Amalya, based in San Francisco, identifies as a queercore moving image artist working in 16mm film and lo-fi video. His work focuses on the effects of estrangement -- whether a decaying plant or an abandoned building.

The 2014 film "Towards the Death of Cinema" toys with the possibility of film as a destroyer of images. In the artist's words: "'Towards the Death of Cinema' is a celluloid performance that allows audience members to take in the individual photograph of the film frame for longer than 1/24th of a second at the expense of the integrity of the image. Cutting off the sprocket holes located on the edge of the frame, the projector’s inherent movement forward is bypassed. By allowing the film to warp in the heat of the projector, the audience is also given the rare opportunity to savor the destruction of film."

11. A.L. Steiner

Steiner, based in Los Angeles, describes herself as a "skeptical queer eco-feminist androgyne." Working in photography, video, installation, collage, performance, lectures and writing, Steiner infuses her work with humor, perversity, irreverence and political fire. She's also one half of Ridykeulous, a radical lesbian curatorial initiative formed with artist Nicole Eisenman.

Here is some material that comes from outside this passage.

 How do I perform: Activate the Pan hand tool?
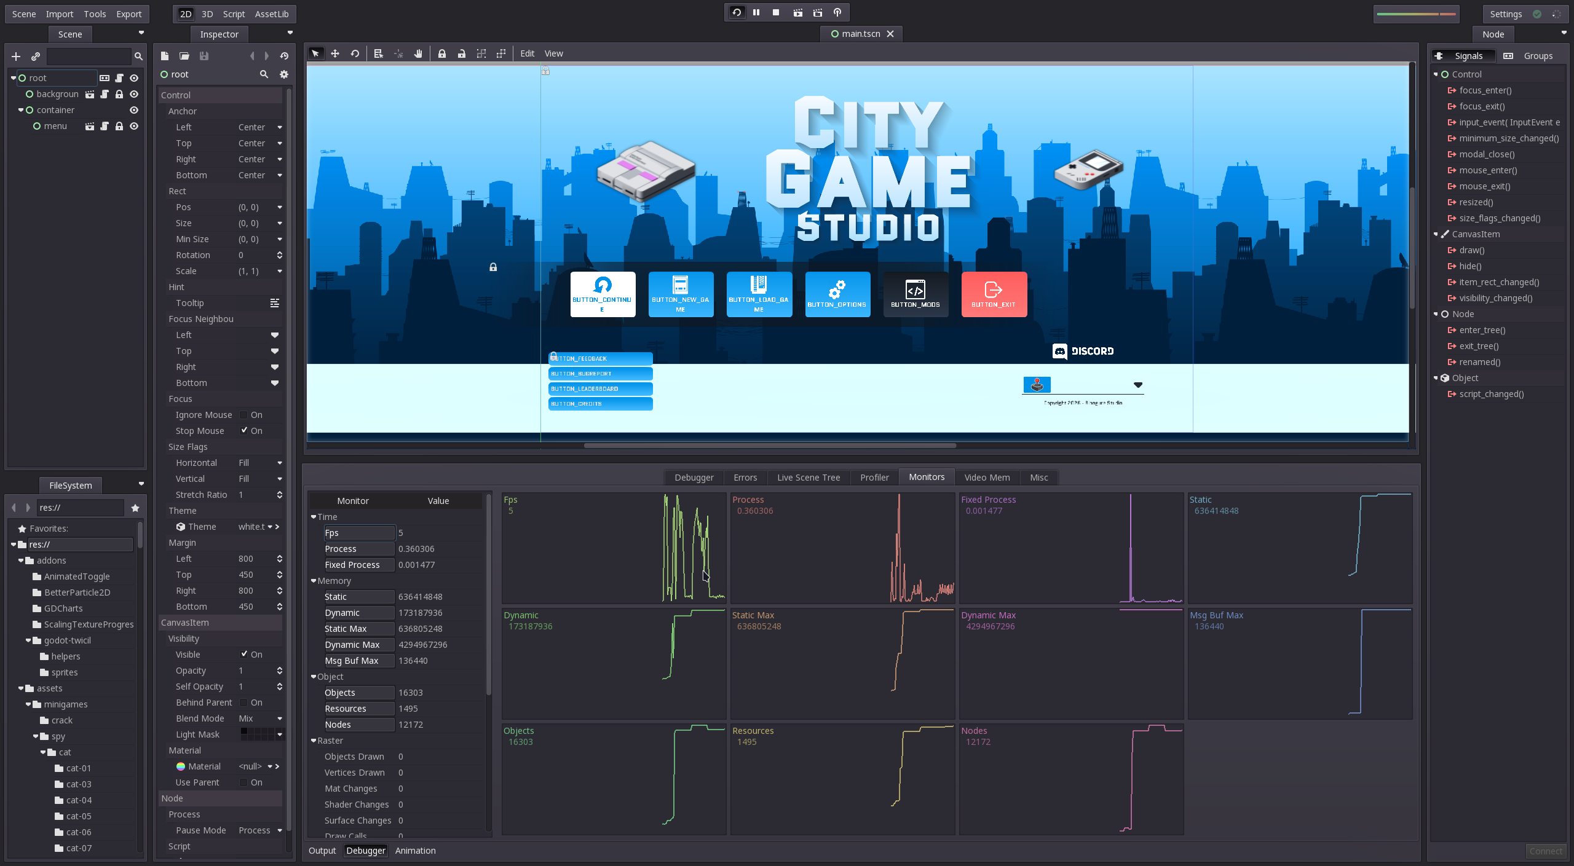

Steiner is mostly known for her installations of collaged digital photographs, documenting her artistic and social community. Roberta Smith referred to them as "raunchy, out-there photographs of almost nothing but women having a blast being women: on their own, with their children or with other women, whether friends, lovers or comrades in arms. I can't imagine anyone of the female persuasion not getting at least a little high at the sight of this array, which covers most of the available space on the bright-orange painted walls. Men are allowed, but this is definitely a clubhouse."